Hybrid and battery electric cars get most of the attention from drivers looking for more efficient transportation. Toyota has done a masterful job of marketing the benefits of hybrids and, for a great many people, hybrids are an excellent means of saving on fuel and reducing emissions (not everyone, though). The trouble is that hybrid systems add hardware, cost and a lot of complexity, especially for the control systems.
While Toyota and Honda have done an admirable job of reducing the cost of their respective hybrid systems, the fact remains that a hybrid will always be more expensive to build than a similar vehicle with only one powertrain. For battery electrics, the problem is compounded by the stubbornly high cost of batteries.
One way to make a significant dent in overall fuel consumption is for a substantial portion of the new vehicles sold every year to be significantly more efficient. Getting there means using technologies that are cost effective. In an automotive landscape where U.S. sales have collapsed from 17 million annually to less than 10 million, automakers are looking for ways to sell more efficient vehicles that people can afford to buy. That's why gasoline turbocharged direct injected engines are one of the more popular choices coming over the next several years. Learn more after the jump.
GTDI engines are relatively new and offer a number of benefits that can help achieve some of the gains in fuel efficiency required by regulations, economics and the environment. Turbocharging, of course, has been around for decades and gained significant popularity in the early to mid-1980s. At that time, automakers grappled with then-new CAFE regulations and sought to use smaller displacement engines with turbochargers to replace larger engines.
Unfortunately at that time, engines still used carburetors and electronics were primitive. Drivability and durability issues eventually sent turbos to the back burner for a time. The idea of the turbocharger is to harness some of the thermal and kinetic energy in the engines exhaust gases to pump more air into the engine. More air and fuel means the engine makes more power. However, engines typically only require peak power output a small fraction of the time they are operating. A vehicle that uses a large displacement engine is capable of providing the peak power needed for acceleration or hauling, but also has mass to lug around all the time, weight that is often not being used.

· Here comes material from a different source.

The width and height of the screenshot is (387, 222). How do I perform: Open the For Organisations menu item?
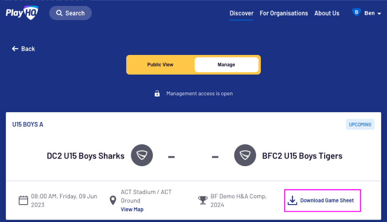284,13
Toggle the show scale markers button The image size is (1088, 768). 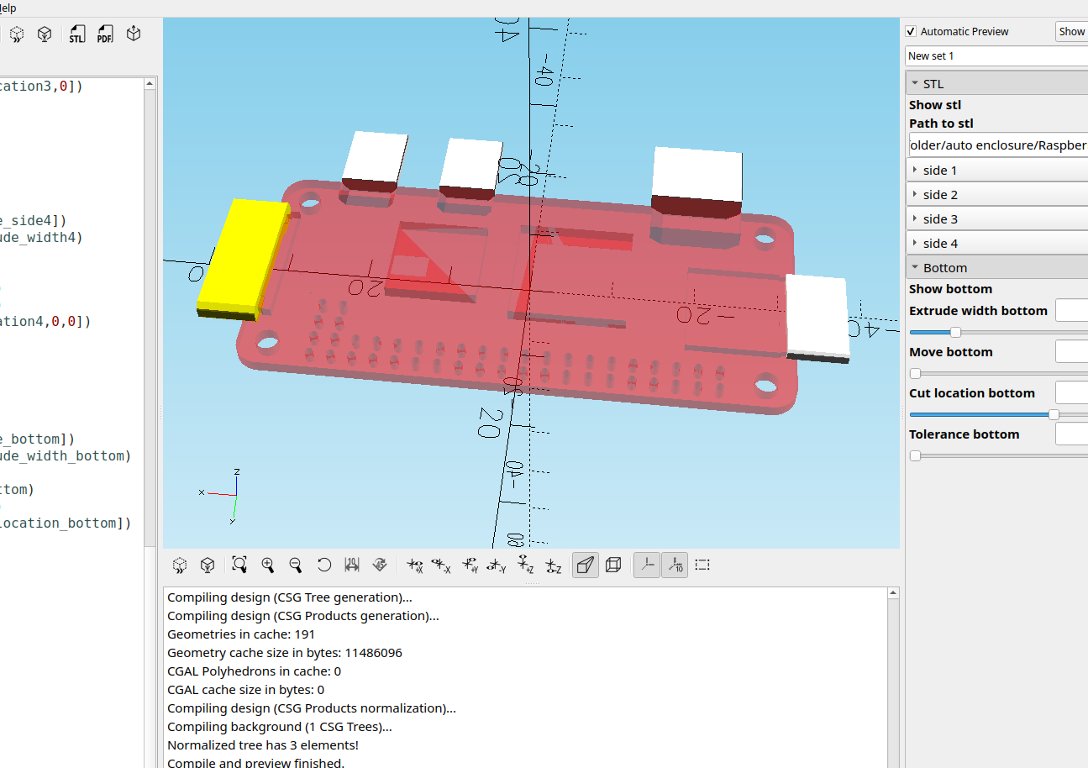(675, 565)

Using a four cylinder engine in place of a six or a six in place of a V8 means the engine is lighter and more efficient. It also means the engineers don't have to build in as much structure to support it. There is a cascading effect of efficiency and mass reduction that can happen. Another benefit is that this mass reduction can come without having to resort to expensive and energy intensive materials like composites or even aluminum.Let's get back to the engines now. Since drivers typically only use a fraction of the peak output of an engine, a smaller displacement unit can operate in more efficient region for most driving. The addition of a turbocharger allows the production of on-demand power for climbing grades and merging on freeways. The downside of turbos in the old days was knock. When air or any other gas is compressed, the Ideal Gas Law tells us that the temperature will rise. Compress the air enough and the fuel that is mixed in will spontaneously combust.
In the '80s, engineers tried to address this by spraying water into the compressed mixture to cool it before it entered the combustion chamber. Obviously, this adds complexity and the water tank has to be regularly re-filled. Enter direct injection. In the days of carburetors, the air and fuel were often mixed further upstream and compressed together allowing detonation. Now that fuel can sprayed directly into the combustion chamber, the turbo compresses only air and pumps it into the cylinders.

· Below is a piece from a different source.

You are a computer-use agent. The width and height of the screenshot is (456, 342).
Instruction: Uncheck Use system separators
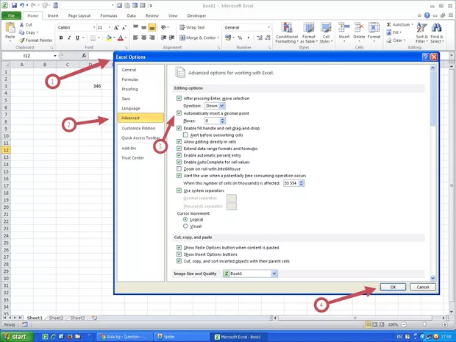pos(179,190)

When the fuel is sprayed in, the hot air vaporizes the fuel and the process actually reduces the temperature of the mixed charge in much the same way water injection did. The result is that modern GTDI engines can run with higher levels of turbo boost and higher compression ratios with less risk of knock. More boost and compression mean higher torque output from the engine. Thus, smaller displacement engines can produce more torque at lower rpms resulting in better drivability. With this kind of engine behavior, drivers feel less need to rev the engine to get the performance they expect and fuel efficiency is improved. Direct injection also has an immediate impact on efficiency and emissions by more precisely metering fuel and leaving less unburned fuel going out the exhaust.
Finally, turbo direct injected engines are also particularly well suited to operating on ethanol. Since the alcohol only has 60 percent of the energy density of gasoline but a much higher octane rating, the boosting and direct injection allow engines to run at higher boost, overcoming the power deficit while nearly equaling the efficiency of running on gas.
The bottom line is an improvement of 15-20 percent in efficiency over a comparably powerful normally aspirated engine of larger displacement. Drivability is improved and the cost premium is smaller than other technologies. It's estimated that Ford's new EcoBoost V6 costs about $700 more than the standard 3.7-liter V6 while making the power of a V8. Volkswagen Group has already been offering a number of GTDI engines for several years as have Mazda, General Motors and others. Ford is making the biggest mainstream GTDI push starting this year and promises to have its EcoBoost engines available in 90 percent of its cars within four years.
Following the V6 EcoBoost, a 1.6-liter four cylinder version goes into production in the UK late this year and a 2.0-liter will follow likely later in 2010. An even smaller 1.2-liter engine should launch within the next two years. GTDI is certainly not the end game by any means, but it is an important interim step for mainstream improvements in efficiency until battery prices come down.